We assume you arrived at this page because you’re participating in this year’s TREC conference. If not, you should start at the TREC main page.
If you’re new to the TREC Web Track, you may want to start by reading the track overview papers from TREC 2009, TREC 2010, TREC 2011, and TREC 2012.
If you’re planning to participate in the track, you should be on the track mailing list. If you’re not on the list, send a mail message to listproc (at) nist (dot) gov such that the body consists of the line “subscribe trec-web FirstName LastName“.
The current schedule (minor adjustments possible) is:
- Corpus available: Now
- Evaluation scripts and training baseline available: Now (via github)
- Topics have just been released: See Web track info at the TREC website
- Test baseline available: Now (via github)
- Submissions due:August 7 2013
- Results available:September 30 2013
- TREC 2013 conference: November 2013, Gaithersburg, Maryland
Web Tracks at TREC have explored specific aspects of Web retrieval, including named page finding, topic distillation, and traditional adhoc retrieval. The traditional adhoc task will be retained for TREC 2013. Previous tracks starting in 2009 also included a diversity task whose goal was to return a ranked list of pages that together provide complete coverage for a query, while avoiding excessive redundancy in the result list. Aspects of the diversity task, such as including queries with multiple subtopics, will be preserved for 2013. However, the diversity task itself will be replaced with a new risk-sensitive task that takes a different evaluation viewpoint but shares many of the same aims. The overall goal of the risk-sensitive task is to explore algorithms and evaluation methods for systems that try to jointly maximize an average effectiveness measure across queries, while minimizing effectiveness losses with respect to a provided baseline.
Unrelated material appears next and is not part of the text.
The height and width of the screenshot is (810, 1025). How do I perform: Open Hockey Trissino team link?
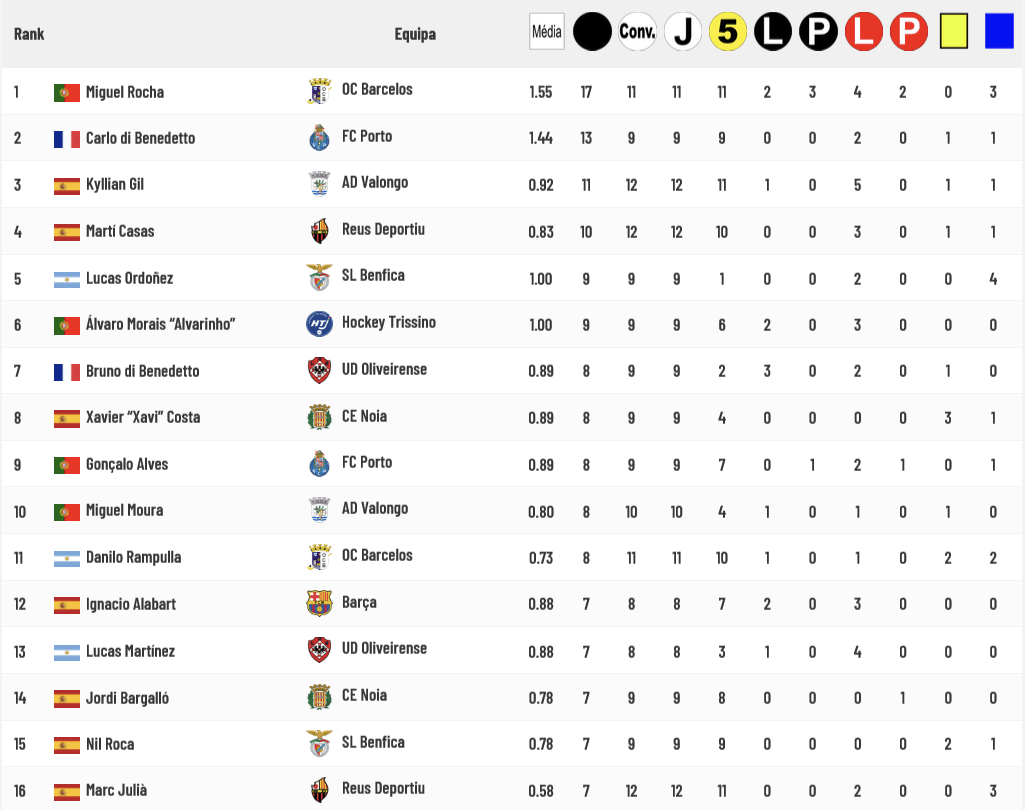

Retrieval diversity among subtopics can be seen as one strategy for achieving this goal: retrieving as much highly relevant material as possible while avoiding the effectiveness losses associated with focusing too heavily on results for only a minority of users.
The adhoc and risk tasks share topics, which will be developed with the assistance of information extracted from the logs of commercial Web search engines. Topic creation and judging will attempt to reflect important characteristics of authentic Web search queries. Topics this year are also being shared with the Crowdsourcing Track. As a result, unlike last year, there will be a mixture of both broad and specific query intents reflected in the topics. The broad topics will retain the multiple-subtopic paradigm used in last year’s Web track, while the specific topics will reflect a single, more focused intent/subtopic. See below for example topics.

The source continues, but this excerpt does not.